Lithostratigraphic correlations are easy because you can directly observe rock types, define facies, and match them between stratigraphic sections. Chronostratigraphic correlations can be VERY difficult because you have to have a time marker that tells you what deposits were synchronous. In real rocks, there are a number of tools that you can use to get correlations of various accuracy, including: fossils (biostratigraphy); magnetic properties (magnetostratigraphy); absolute ages of interbedded volcanic ash beds and basalt flows; some chemical properties such as isotopic ratios of certain elements in carbonates; geological instantaneous depositional events such as huge storms, tsunamis, meteorite impacts, etc.; and unconformities due to sea level falls and the geometry of sedimentary deposits (sequence stratigraphy). We will get back to all of these in more detail throughout the quarter, particularly near the end.

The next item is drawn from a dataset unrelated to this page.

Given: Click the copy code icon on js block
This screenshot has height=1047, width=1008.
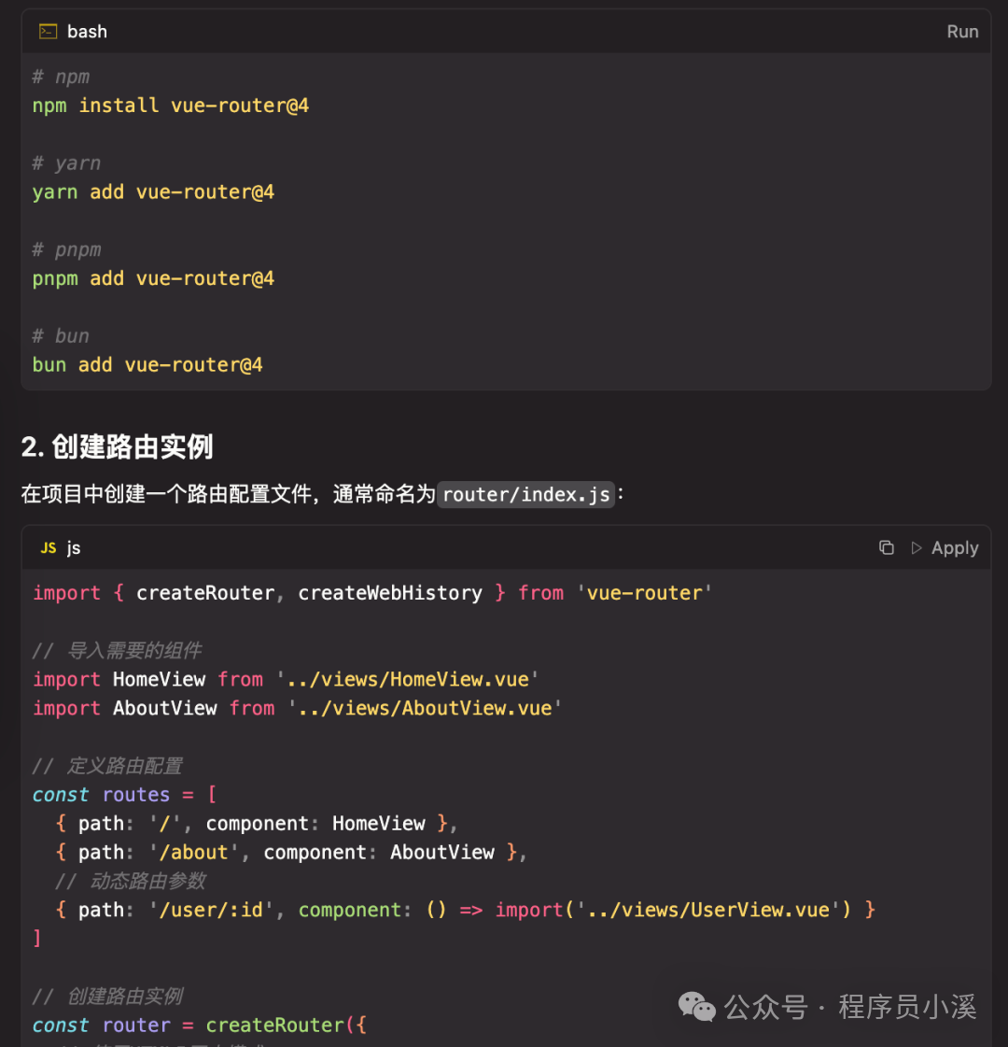Looking at the screenshot, I should (x=886, y=548).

Walther’s Law is key for understanding the differences between lithostratigraphy and chronostratigraphy. Walther’s Law states that environments that are adjacent to each other are represented as vertical successions of facies in the rock record if there is no break in sedimentation (no unconformity). If sea level is rising relative to the shore line, the different depositional environments are migrating inland. This leads to different facies accumulating progressively inland as well. The most landward deposits might be river deposits and alluvial plain deposits, followed by marsh and then marine deposits. Vertically, you see the facies representing those depositional environments in the same order. At any given time, rocks are being deposited in all of the different environments.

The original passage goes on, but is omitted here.